Exercise input.
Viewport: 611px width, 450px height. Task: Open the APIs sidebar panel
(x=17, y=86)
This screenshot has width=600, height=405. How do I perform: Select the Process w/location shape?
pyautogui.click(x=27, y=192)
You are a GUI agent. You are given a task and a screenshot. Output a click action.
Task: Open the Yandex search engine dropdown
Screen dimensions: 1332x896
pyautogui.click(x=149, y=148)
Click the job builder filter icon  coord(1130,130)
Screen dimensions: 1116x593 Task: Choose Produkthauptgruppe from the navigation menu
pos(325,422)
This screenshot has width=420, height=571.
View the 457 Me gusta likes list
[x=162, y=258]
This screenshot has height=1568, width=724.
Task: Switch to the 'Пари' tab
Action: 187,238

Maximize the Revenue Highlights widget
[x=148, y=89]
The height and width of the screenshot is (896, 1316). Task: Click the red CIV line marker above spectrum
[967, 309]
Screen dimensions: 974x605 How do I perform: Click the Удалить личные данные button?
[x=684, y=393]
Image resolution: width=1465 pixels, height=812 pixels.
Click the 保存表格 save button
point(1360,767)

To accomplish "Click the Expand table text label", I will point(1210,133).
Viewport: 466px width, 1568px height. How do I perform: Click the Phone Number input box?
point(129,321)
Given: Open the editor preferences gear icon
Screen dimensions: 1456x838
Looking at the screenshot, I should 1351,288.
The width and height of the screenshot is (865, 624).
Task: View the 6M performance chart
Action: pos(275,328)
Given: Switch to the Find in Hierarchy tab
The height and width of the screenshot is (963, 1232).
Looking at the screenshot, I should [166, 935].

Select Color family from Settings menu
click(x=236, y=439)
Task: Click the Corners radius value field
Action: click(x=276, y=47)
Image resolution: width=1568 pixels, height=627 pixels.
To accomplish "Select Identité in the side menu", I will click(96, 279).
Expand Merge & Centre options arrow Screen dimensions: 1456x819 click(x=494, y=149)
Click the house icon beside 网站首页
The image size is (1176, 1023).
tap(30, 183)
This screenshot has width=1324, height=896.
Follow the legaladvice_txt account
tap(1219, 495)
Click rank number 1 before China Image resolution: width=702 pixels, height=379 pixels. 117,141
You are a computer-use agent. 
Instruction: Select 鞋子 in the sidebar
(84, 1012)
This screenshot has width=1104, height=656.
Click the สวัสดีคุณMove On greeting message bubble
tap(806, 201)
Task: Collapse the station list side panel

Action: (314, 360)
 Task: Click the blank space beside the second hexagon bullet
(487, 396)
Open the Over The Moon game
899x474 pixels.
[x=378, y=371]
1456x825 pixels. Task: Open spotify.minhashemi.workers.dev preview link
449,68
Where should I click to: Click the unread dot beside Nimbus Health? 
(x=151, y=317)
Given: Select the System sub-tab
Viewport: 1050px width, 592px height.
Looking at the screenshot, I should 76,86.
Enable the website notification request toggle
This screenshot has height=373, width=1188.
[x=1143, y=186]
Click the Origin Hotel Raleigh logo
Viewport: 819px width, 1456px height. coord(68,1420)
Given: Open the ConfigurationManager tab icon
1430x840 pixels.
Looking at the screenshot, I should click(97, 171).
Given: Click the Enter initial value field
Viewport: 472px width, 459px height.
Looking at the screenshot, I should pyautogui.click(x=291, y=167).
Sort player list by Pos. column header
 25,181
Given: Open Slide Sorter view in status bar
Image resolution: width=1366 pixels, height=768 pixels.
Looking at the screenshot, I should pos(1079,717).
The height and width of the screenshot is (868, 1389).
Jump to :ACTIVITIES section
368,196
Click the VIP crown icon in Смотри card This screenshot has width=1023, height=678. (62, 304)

Your task.
Copy the listing above word for word, starting at the line that contains "Given: Open Slide Sorter view in status bar" and continuing through its final line.

Task solution.
Given: Open Slide Sorter view in status bar
Image resolution: width=1366 pixels, height=768 pixels.
Looking at the screenshot, I should pos(1079,717).
The height and width of the screenshot is (868, 1389).
Jump to :ACTIVITIES section
368,196
Click the VIP crown icon in Смотри card This screenshot has width=1023, height=678. (62, 304)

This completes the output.